Question 1: Is it possible to derive this relationship given by $(1)$ directly without using calculus but by exploiting some geometric or kinematic symmetry?
Separately, we know that, for a projectile for a given range $R$ (on the same level), the minimum launch velocity is given by $v^*=\sqrt{gR}$. Assume that, for another given range $r$, the minimum launch velocity is $w^*=\sqrt{gr}$. Substituting in $(1)$ gives $k=\sqrt{Rr}$, i.e. $k$ is the geometric mean of $R$ and $r$.
Question 2: Can the relationship given by $(1)$ be derived using the relationships between minimum launch velocity and range shown above, perhaps through a geometric transform of some sort?
Best Answer
Because $w_x=v_x$ and $v_y^2=w_y^2-2gh$, the minimum speed in the origin implies you arrive with the minimum possible speed to point $(k,h)$.

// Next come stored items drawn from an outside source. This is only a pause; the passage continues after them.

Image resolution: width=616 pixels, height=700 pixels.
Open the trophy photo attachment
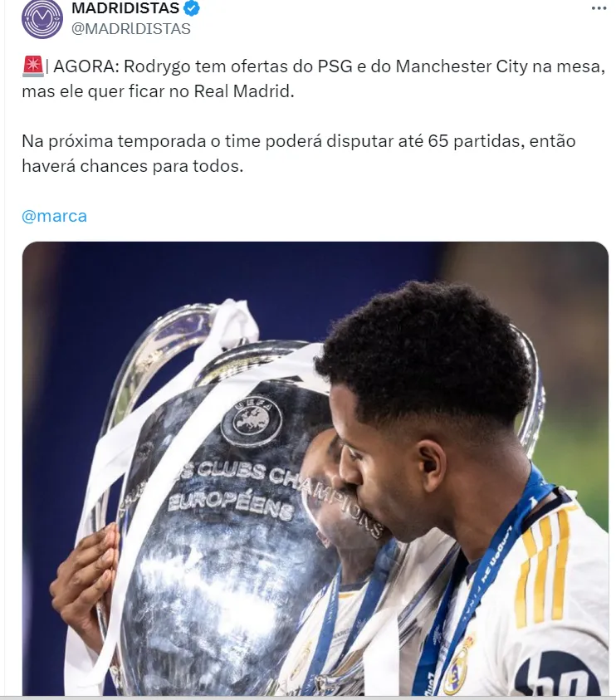click(x=315, y=468)
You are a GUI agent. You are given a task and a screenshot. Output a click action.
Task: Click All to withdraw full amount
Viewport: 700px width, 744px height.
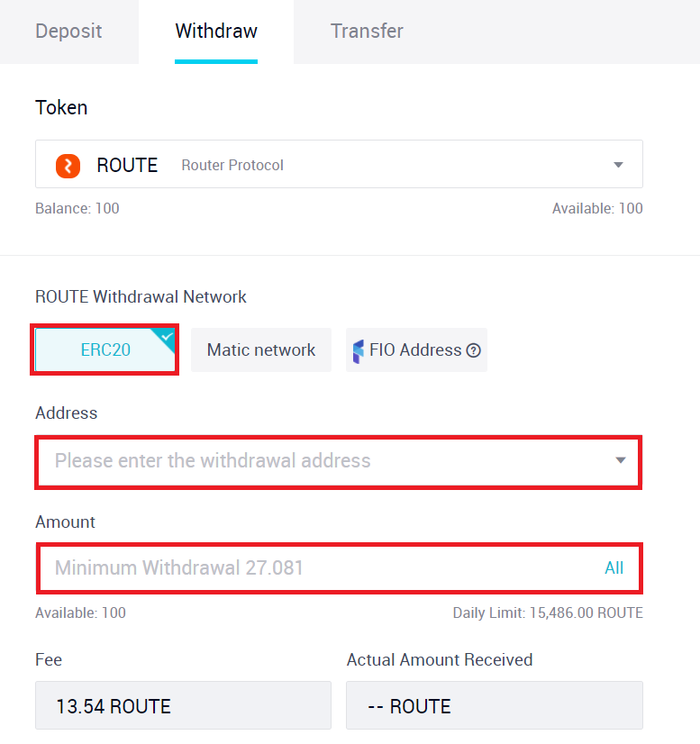point(614,568)
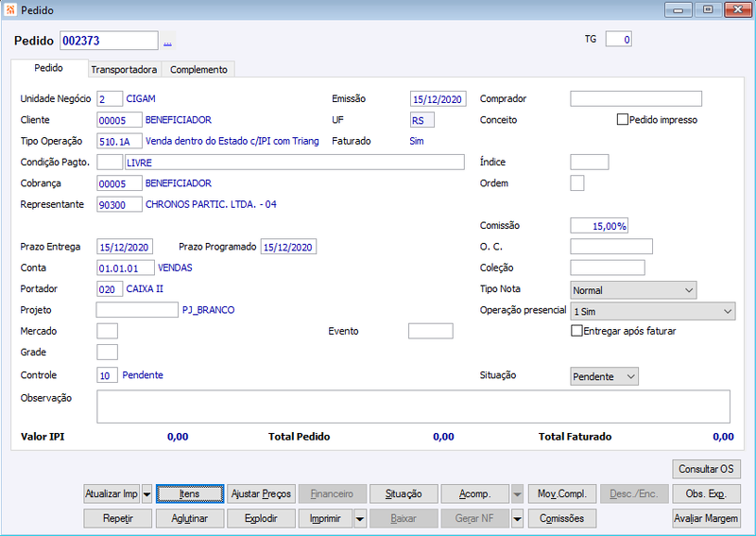Open the arrow beside the Imprimir button
The height and width of the screenshot is (536, 756).
click(x=360, y=519)
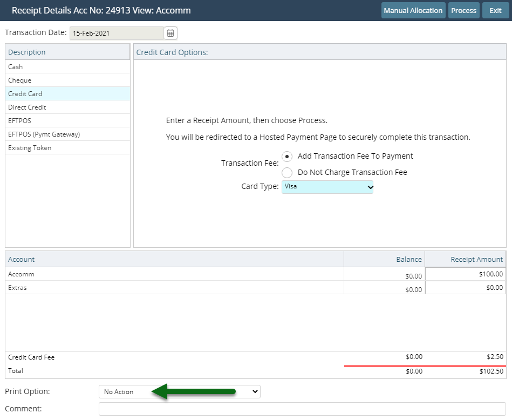The image size is (512, 420).
Task: Click the Manual Allocation button
Action: coord(413,10)
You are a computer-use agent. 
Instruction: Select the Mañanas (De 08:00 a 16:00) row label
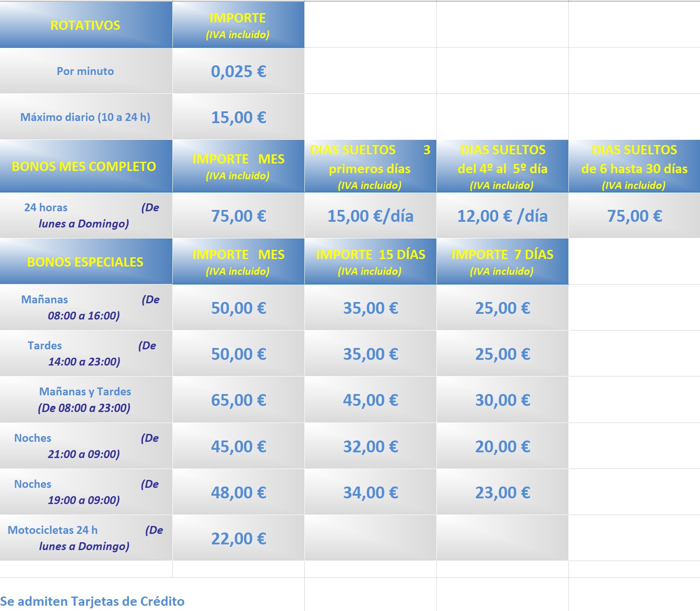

I think the following picture shows a symmetry which could be useful. The minimum possible speed to reach $(k,h)$ is attained when you throw the projectile in the direction bisecting the angle between the $OP$ line and vertical axis. Because this trajectory reaches $P$ with the minimum possible speed, it also solves the "reverse" problem (by reversing the velocity direction), that is, from $P$ to reach $O$ with minimum speed. Therefore, $\vec{w}$ also bisects the angle that $OP$ makes with $\hat{y}$ at $P$, and therefore $\vec{v}\perp\vec{w}$.
By the way, proving that the maximum range in a slope (or minimum speed to a fixed range) is attained in the bisecting direction is a classical and nice problem, and it can be done without using calculus as well (here, for example).
Following with the reasoning, we then have $$ \begin{align}|\vec{v}\times\vec{w}|^2&=v^2w^2\qquad;\vec{v}\perp\vec{w}\\ &=(v_x w_y-w_x v_y)^2\\ &=v_x^2(v_y-w_y)^2\qquad;|v_x|=|w_x|\\ &=v_x^2(g t_f)^2\qquad;\text{where $t_f$ is time of flight}\\ &=(v_xt_f)^2g^2=k^2g^2~~.\\ \end{align} $$